_Work instructions_
Each line below needs to be duplicated without alteration.

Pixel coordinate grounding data
• • • • • • •
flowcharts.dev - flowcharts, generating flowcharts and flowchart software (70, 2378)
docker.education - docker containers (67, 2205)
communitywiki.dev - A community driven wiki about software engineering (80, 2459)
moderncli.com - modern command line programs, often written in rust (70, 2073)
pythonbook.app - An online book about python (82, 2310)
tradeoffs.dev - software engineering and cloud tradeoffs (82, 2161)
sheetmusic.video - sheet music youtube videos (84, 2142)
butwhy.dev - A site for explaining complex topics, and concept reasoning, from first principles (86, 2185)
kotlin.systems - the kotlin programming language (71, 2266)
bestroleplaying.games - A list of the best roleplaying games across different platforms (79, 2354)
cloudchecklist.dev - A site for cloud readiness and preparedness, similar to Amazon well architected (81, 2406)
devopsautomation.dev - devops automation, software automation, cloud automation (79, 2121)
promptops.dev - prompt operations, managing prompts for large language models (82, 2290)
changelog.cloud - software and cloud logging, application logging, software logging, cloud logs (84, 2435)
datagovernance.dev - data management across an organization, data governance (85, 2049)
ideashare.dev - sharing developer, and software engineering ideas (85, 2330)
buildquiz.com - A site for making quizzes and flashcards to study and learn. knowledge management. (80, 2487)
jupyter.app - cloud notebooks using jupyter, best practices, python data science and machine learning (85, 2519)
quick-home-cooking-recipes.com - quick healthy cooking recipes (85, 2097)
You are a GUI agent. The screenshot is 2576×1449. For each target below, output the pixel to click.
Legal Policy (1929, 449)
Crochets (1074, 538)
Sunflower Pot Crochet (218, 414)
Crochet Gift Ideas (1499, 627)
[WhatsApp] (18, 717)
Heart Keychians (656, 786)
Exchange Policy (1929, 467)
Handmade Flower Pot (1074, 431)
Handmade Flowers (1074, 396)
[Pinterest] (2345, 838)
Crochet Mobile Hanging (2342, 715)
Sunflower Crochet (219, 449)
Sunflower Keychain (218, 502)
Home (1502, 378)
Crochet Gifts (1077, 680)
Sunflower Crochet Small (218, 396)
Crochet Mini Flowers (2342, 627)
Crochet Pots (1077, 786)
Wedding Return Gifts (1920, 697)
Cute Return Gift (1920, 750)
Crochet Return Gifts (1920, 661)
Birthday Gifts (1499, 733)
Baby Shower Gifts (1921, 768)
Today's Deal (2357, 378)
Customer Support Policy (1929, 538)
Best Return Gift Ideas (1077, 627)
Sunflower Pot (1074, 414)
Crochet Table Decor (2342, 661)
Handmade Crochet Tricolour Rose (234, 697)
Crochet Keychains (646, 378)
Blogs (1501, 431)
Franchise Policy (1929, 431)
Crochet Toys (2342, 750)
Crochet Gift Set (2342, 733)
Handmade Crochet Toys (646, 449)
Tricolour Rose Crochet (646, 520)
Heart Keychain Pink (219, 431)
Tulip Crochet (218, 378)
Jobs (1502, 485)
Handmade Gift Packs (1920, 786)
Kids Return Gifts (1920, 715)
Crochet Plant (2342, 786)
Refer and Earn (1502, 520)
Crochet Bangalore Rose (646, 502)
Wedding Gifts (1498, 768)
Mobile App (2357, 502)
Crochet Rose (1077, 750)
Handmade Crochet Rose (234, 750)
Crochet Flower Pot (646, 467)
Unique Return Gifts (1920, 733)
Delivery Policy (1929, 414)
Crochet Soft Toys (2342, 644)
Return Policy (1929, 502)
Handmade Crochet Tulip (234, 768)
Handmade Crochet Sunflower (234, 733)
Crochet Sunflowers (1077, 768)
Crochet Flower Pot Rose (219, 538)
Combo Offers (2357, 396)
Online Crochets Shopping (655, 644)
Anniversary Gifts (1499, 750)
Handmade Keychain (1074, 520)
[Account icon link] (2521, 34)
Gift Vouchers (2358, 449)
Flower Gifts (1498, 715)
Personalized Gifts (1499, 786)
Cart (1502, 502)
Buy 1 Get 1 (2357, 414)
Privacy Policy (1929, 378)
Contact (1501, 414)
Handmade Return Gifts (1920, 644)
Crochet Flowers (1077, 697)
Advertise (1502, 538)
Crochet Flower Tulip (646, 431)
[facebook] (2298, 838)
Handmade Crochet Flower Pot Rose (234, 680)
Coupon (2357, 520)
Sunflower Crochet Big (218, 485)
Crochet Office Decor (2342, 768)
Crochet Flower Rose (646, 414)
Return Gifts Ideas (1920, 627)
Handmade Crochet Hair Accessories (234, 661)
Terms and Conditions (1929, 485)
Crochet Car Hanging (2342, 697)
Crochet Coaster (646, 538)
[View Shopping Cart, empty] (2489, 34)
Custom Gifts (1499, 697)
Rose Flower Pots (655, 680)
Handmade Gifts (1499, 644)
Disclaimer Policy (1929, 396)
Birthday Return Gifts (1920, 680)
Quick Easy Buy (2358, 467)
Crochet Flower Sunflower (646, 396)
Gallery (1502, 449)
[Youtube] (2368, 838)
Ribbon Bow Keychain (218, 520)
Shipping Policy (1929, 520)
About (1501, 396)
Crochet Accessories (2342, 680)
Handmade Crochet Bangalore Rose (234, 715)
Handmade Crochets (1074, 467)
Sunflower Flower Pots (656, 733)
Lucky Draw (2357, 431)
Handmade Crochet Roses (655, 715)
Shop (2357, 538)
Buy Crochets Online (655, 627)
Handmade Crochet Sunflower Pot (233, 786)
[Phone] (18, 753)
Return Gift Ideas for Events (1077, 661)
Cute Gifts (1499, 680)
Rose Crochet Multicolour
• • • • • • •
_Answer space_
flowcharts.dev - flowcharts, generating flowcharts and flowchart software (70, 2378)
docker.education - docker containers (67, 2205)
communitywiki.dev - A community driven wiki about software engineering (80, 2459)
moderncli.com - modern command line programs, often written in rust (70, 2073)
pythonbook.app - An online book about python (82, 2310)
tradeoffs.dev - software engineering and cloud tradeoffs (82, 2161)
sheetmusic.video - sheet music youtube videos (84, 2142)
butwhy.dev - A site for explaining complex topics, and concept reasoning, from first principles (86, 2185)
kotlin.systems - the kotlin programming language (71, 2266)
bestroleplaying.games - A list of the best roleplaying games across different platforms (79, 2354)
cloudchecklist.dev - A site for cloud readiness and preparedness, similar to Amazon well architected (81, 2406)
devopsautomation.dev - devops automation, software automation, cloud automation (79, 2121)
promptops.dev - prompt operations, managing prompts for large language models (82, 2290)
changelog.cloud - software and cloud logging, application logging, software logging, cloud logs (84, 2435)
datagovernance.dev - data management across an organization, data governance (85, 2049)
ideashare.dev - sharing developer, and software engineering ideas (85, 2330)
buildquiz.com - A site for making quizzes and flashcards to study and learn. knowledge management. (80, 2487)
jupyter.app - cloud notebooks using jupyter, best practices, python data science and machine learning (85, 2519)
quick-home-cooking-recipes.com - quick healthy cooking recipes (85, 2097)
You are a GUI agent. The screenshot is 2576×1449. For each target below, output the pixel to click.
Legal Policy (1929, 449)
Crochets (1074, 538)
Sunflower Pot Crochet (218, 414)
Crochet Gift Ideas (1499, 627)
[WhatsApp] (18, 717)
Heart Keychians (656, 786)
Exchange Policy (1929, 467)
Handmade Flower Pot (1074, 431)
Handmade Flowers (1074, 396)
[Pinterest] (2345, 838)
Crochet Mobile Hanging (2342, 715)
Sunflower Crochet (219, 449)
Sunflower Keychain (218, 502)
Home (1502, 378)
Crochet Gifts (1077, 680)
Sunflower Crochet Small (218, 396)
Crochet Mini Flowers (2342, 627)
Crochet Pots (1077, 786)
Wedding Return Gifts (1920, 697)
Cute Return Gift (1920, 750)
Crochet Return Gifts (1920, 661)
Birthday Gifts (1499, 733)
Baby Shower Gifts (1921, 768)
Today's Deal (2357, 378)
Customer Support Policy (1929, 538)
Best Return Gift Ideas (1077, 627)
Sunflower Pot (1074, 414)
Crochet Table Decor (2342, 661)
Handmade Crochet Tricolour Rose (234, 697)
Crochet Keychains (646, 378)
Blogs (1501, 431)
Franchise Policy (1929, 431)
Crochet Toys (2342, 750)
Crochet Gift Set (2342, 733)
Handmade Crochet Toys (646, 449)
Tricolour Rose Crochet (646, 520)
Heart Keychain Pink (219, 431)
Tulip Crochet (218, 378)
Jobs (1502, 485)
Handmade Gift Packs (1920, 786)
Kids Return Gifts (1920, 715)
Crochet Plant (2342, 786)
Refer and Earn (1502, 520)
Crochet Bangalore Rose (646, 502)
Wedding Gifts (1498, 768)
Mobile App (2357, 502)
Crochet Rose (1077, 750)
Handmade Crochet Rose (234, 750)
Crochet Flower Pot (646, 467)
Unique Return Gifts (1920, 733)
Delivery Policy (1929, 414)
Crochet Soft Toys (2342, 644)
Return Policy (1929, 502)
Handmade Crochet Tulip (234, 768)
Handmade Crochet Sunflower (234, 733)
Crochet Sunflowers (1077, 768)
Crochet Flower Pot Rose (219, 538)
Combo Offers (2357, 396)
Online Crochets Shopping (655, 644)
Anniversary Gifts (1499, 750)
Handmade Keychain (1074, 520)
[Account icon link] (2521, 34)
Gift Vouchers (2358, 449)
Flower Gifts (1498, 715)
Personalized Gifts (1499, 786)
Cart (1502, 502)
Buy 1 Get 1 (2357, 414)
Privacy Policy (1929, 378)
Contact (1501, 414)
Handmade Return Gifts (1920, 644)
Crochet Flowers (1077, 697)
Advertise (1502, 538)
Crochet Flower Tulip (646, 431)
[facebook] (2298, 838)
Handmade Crochet Flower Pot Rose (234, 680)
Coupon (2357, 520)
Sunflower Crochet Big (218, 485)
Crochet Office Decor (2342, 768)
Crochet Flower Rose (646, 414)
Return Gifts Ideas (1920, 627)
Handmade Crochet Hair Accessories (234, 661)
Terms and Conditions (1929, 485)
Crochet Car Hanging (2342, 697)
Crochet Coaster (646, 538)
[View Shopping Cart, empty] (2489, 34)
Custom Gifts (1499, 697)
Rose Flower Pots (655, 680)
Handmade Gifts (1499, 644)
Disclaimer Policy (1929, 396)
Birthday Return Gifts (1920, 680)
Quick Easy Buy (2358, 467)
Crochet Flower Sunflower (646, 396)
Gallery (1502, 449)
[Youtube] (2368, 838)
Ribbon Bow Keychain (218, 520)
Shipping Policy (1929, 520)
About (1501, 396)
Crochet Accessories (2342, 680)
Handmade Crochet Bangalore Rose (234, 715)
Handmade Crochets (1074, 467)
Sunflower Flower Pots (656, 733)
Lucky Draw (2357, 431)
Handmade Crochet Roses (655, 715)
Shop (2357, 538)
Buy Crochets Online (655, 627)
Handmade Crochet Sunflower Pot (233, 786)
[Phone] (18, 753)
Return Gift Ideas for Events (1077, 661)
Cute Gifts (1499, 680)
Rose Crochet Multicolour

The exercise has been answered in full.